In today’s edition, the Brevard County daily Florida Today called for “a united front among elected, industry and community leaders from around the state” to “survive the traumatic change coming to NASA.” The trauma is next year’s retirement of the space shuttle fleet, the resulting loss of 7,000 jobs at Kennedy Space Center and the predicted loss of “thousands more as the impact is felt throughout the regional economy.” The editorial writers recognized “the importance of strong math and science education in K-12 schools and universities to produce the engineers, technical experts and scientists necessary for space-related industry in Florida to thrive.”
The paper published the editorial to cheer on a gathering planned for Monday of a bipartisan group of lawmakers from both the state and federal levels and a group of space industry experts at the Third Annual Florida Space and Technology Forum at Brevard Community College’s Cocoa campus. Listed prominently among the topics for discussion is education in science, technology, engineering and math at both the K-12 and postsecondary levels.

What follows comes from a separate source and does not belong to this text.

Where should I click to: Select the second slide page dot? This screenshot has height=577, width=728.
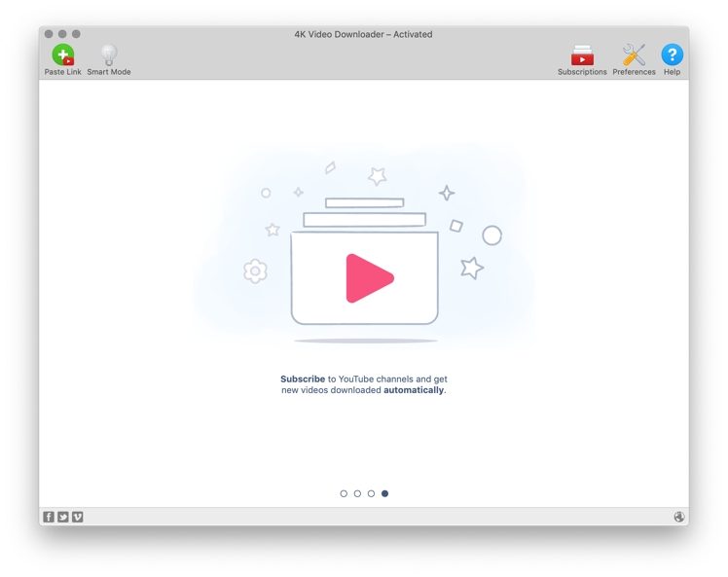[x=357, y=493]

From the point of view of the space program, the critical science fields for K-12 education are the physical and space sciences, fields that would have been deemphasized by bills considered in the Florida Legislature last spring.
We can only hope that the state legislative leaders in attendance, including Senate President-in-waiting Mike Haridopolos and House Speaker-in-waiting Dan Cannon, are convinced of the importance of K-12 education in the physical and space sciences and carry an agenda for strengthening these fields to next spring’s legislative session.